My second COVID vaccination shot kept me up tossing and turning last night. Some random thoughts I had while staring at the ceiling....
I miss the rpm adjust dial on my old turntable. I'm very happy with my AudioTechnica table, but I liked being able to easily nudge a song while playing it to "go" a bit faster, or in rare occasions a bit slower. I've written here and here about torturing my younger brother when we were kids by playing songs at wrong speeds, and adjusting the rpm when I got bored with my AC/DC records back in the 80s. There's something about the analog omniscience that rpm adjustors provide; you can subtly affect reality by changing the speed of the turntable, because in a very real way you're tricking your mind to hear the song new again, as if you're catching up to it bar-by-bar the way you did when you first heard it. (The digital revolution of 1s and 0s wiped out this possibility, of course.) I was afforded a hands-on way of altering the fabric of a song, and, so, the way it's heard. All of this is "artistically irresponsible" in that I'm playing around with a song on my terms, rather the artist or band's, yet I miss that feeling of bending sound waves in such a way as to make a song fresh again, in a kind of laboratory of the mind.
~~
As I often do when I'm battling insomnia, I tried to sing myself to sleep, and the first song that popped into my head was Peter and Gordon's transcendent "I Go To Pieces." The first line—"When I see you walking down the street"—struck me: how many times has that line, in various tenses and versions, appeared in songs? Thousands of times? So many lyrics seem to begin, be struck by in the middle, or end with the singer seeing someone walk(ing) down the street. Something eternal, archetypically social in that.
~~
To my ears, the Spongetones' "You Better Take It Easy" is a great song that completely transcends its slavishly retro and revivalist origins.
~~Wednesday, March 31, 2021
Fate
One weekend night in May of 1984 my buddies and I jumped the fence of a private pool in Kemp Mill, a neighborhood a mile or so from my house. We were drunk—surprise—and had triggered a silent alarm.
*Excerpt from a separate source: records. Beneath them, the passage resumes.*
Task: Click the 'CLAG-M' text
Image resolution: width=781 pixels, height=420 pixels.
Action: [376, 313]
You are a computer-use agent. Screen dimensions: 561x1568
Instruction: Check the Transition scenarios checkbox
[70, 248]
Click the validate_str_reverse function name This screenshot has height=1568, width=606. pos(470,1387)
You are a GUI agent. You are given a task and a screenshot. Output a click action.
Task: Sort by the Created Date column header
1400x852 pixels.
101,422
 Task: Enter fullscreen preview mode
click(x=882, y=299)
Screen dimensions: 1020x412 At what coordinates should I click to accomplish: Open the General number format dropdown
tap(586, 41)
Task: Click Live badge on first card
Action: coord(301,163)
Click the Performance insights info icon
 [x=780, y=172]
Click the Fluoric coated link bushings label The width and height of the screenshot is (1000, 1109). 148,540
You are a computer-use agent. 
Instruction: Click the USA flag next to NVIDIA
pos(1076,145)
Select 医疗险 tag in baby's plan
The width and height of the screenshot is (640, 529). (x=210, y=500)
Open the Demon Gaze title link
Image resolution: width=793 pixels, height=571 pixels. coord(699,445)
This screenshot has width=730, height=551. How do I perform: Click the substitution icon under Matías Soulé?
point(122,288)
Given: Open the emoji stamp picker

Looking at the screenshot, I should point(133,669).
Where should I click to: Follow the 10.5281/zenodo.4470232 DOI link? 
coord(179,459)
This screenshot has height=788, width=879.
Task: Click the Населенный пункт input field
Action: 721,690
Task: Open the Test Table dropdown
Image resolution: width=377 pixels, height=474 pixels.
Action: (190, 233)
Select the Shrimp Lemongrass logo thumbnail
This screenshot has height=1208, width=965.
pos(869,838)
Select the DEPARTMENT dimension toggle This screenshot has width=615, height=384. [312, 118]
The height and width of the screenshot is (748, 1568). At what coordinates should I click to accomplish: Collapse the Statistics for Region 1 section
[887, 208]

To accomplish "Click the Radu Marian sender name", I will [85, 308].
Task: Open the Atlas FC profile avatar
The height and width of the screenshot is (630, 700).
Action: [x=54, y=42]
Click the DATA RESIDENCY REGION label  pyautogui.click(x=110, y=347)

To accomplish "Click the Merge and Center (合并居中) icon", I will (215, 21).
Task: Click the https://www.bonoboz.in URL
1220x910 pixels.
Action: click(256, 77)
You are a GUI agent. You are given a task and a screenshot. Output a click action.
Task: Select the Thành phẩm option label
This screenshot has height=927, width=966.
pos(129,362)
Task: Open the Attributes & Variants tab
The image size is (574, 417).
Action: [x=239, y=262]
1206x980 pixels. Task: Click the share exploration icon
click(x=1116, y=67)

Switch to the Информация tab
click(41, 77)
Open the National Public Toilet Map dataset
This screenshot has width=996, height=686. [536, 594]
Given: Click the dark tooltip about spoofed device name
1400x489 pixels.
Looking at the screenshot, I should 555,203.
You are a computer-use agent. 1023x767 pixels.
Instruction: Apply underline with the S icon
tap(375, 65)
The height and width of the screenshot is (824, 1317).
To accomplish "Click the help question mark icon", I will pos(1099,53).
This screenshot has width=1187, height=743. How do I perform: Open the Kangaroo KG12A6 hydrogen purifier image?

As we idiotically splashed around in our clothes, the police arrived stealthily. When their cars' siren lights cut through the darkness, we variously scattered, and tried to hide, my friends in the bushes, me behind a Coke machine. Needless to say, I was easily discoverable. I'd just turned eighteen, the oldest of our crew, and as the rest of them were let off with stern warnings, I was arrested for criminal trespassing.
A few months later, under an agreement reached with the county, I entered a diversion program to expunge my record. Each Saturday in the month of September I awoke painfully at dawn, drove to a MDOT in Rockville, and gathered with a bunch of surly, generally silent guys who'd each been arrested for petty stuff (although a couple weeks in I was to discover during our lunch hour that one guy had been busted for bringing a shotgun back to a dive and shooting out the bottles behind the bar). The work was tedious; what I recall mostly is, orange-vested, cutting through overgrowth to pick up garbage along the sides of roads, including, once, an ancient, anciently-heavy refrigerator filled with putrid rainwater, and a particularly dire day spent under high sun at a suburban intersection somewhere moving an enormous pile of gravel from one corner to the opposite corner. That took the better part of an afternoon. My family were members of the pool I'd trespassed, which only compounded my embarrassment. My dad, to his immense credit, understood the nature of all things adolescent, and assured me that the work might, at least, build character.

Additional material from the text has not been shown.